◆ **Work item**
Give the lines again, unchanged, starting with the line containing "Task: Click the microphone voice search icon" and ending with the last line of the data below.

Records from a collection:

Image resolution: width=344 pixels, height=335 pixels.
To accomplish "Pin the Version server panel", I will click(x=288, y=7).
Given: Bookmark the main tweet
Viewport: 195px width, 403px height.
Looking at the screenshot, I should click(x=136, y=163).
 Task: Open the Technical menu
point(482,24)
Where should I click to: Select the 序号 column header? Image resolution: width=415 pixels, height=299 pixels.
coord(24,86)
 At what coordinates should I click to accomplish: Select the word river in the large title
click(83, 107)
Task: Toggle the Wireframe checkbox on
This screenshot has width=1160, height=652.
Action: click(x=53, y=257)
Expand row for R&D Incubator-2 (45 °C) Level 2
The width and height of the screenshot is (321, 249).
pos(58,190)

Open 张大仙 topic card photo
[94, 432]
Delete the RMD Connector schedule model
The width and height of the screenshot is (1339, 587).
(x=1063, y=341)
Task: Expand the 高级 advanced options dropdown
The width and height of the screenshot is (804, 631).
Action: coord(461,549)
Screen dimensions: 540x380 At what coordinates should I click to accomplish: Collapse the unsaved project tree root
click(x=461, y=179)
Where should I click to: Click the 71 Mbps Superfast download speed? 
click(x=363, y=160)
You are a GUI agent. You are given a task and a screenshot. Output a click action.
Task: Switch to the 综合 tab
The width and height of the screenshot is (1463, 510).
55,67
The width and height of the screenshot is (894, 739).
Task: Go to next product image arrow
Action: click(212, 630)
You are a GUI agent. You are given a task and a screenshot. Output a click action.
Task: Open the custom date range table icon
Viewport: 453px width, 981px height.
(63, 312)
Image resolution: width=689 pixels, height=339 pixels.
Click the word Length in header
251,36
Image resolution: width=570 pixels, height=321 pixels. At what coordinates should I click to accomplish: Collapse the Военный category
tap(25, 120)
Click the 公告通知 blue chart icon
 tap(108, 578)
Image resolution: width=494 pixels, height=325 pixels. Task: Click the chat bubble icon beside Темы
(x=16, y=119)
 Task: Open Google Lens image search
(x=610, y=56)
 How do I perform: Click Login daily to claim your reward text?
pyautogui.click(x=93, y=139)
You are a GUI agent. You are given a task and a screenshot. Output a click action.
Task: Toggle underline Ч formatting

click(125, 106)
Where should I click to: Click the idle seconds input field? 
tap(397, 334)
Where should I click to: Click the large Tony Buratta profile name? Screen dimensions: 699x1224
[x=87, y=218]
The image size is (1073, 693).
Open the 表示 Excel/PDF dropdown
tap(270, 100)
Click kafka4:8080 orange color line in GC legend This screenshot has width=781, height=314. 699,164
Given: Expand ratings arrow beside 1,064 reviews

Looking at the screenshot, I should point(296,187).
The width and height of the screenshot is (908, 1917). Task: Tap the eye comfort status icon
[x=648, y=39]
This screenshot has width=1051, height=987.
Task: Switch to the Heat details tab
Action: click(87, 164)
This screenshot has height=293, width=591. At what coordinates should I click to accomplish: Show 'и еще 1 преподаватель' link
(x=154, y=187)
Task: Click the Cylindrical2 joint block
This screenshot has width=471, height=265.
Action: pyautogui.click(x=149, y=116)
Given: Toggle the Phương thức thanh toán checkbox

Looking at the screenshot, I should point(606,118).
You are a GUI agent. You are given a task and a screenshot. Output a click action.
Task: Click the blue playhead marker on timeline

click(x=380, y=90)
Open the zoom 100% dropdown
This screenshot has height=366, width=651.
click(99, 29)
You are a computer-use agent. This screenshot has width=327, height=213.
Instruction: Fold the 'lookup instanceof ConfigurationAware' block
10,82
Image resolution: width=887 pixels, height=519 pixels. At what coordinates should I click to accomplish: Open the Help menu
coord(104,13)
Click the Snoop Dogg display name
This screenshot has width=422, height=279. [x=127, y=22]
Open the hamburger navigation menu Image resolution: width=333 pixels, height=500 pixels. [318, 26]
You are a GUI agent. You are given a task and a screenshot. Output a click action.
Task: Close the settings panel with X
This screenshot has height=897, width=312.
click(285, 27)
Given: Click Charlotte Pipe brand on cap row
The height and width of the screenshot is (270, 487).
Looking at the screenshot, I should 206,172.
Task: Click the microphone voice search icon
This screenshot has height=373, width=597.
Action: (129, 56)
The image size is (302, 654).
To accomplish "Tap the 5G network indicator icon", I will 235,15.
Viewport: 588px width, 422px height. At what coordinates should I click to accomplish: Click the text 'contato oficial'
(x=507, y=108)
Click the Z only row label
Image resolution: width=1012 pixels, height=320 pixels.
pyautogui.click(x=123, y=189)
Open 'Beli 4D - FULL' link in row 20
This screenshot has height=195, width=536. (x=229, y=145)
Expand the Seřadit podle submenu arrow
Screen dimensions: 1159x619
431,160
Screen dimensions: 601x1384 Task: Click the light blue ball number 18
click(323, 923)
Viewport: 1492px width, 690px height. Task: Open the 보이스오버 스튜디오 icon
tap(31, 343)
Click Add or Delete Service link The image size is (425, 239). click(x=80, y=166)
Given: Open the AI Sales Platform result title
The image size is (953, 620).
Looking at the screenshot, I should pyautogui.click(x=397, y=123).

◆ **Solution**
Task: Click the microphone voice search icon
This screenshot has height=373, width=597.
Action: (129, 56)
The image size is (302, 654).
To accomplish "Tap the 5G network indicator icon", I will 235,15.
Viewport: 588px width, 422px height. At what coordinates should I click to accomplish: Click the text 'contato oficial'
(x=507, y=108)
Click the Z only row label
Image resolution: width=1012 pixels, height=320 pixels.
pyautogui.click(x=123, y=189)
Open 'Beli 4D - FULL' link in row 20
This screenshot has height=195, width=536. (x=229, y=145)
Expand the Seřadit podle submenu arrow
Screen dimensions: 1159x619
431,160
Screen dimensions: 601x1384 Task: Click the light blue ball number 18
click(323, 923)
Viewport: 1492px width, 690px height. Task: Open the 보이스오버 스튜디오 icon
tap(31, 343)
Click Add or Delete Service link The image size is (425, 239). click(x=80, y=166)
Given: Open the AI Sales Platform result title
The image size is (953, 620).
Looking at the screenshot, I should pyautogui.click(x=397, y=123).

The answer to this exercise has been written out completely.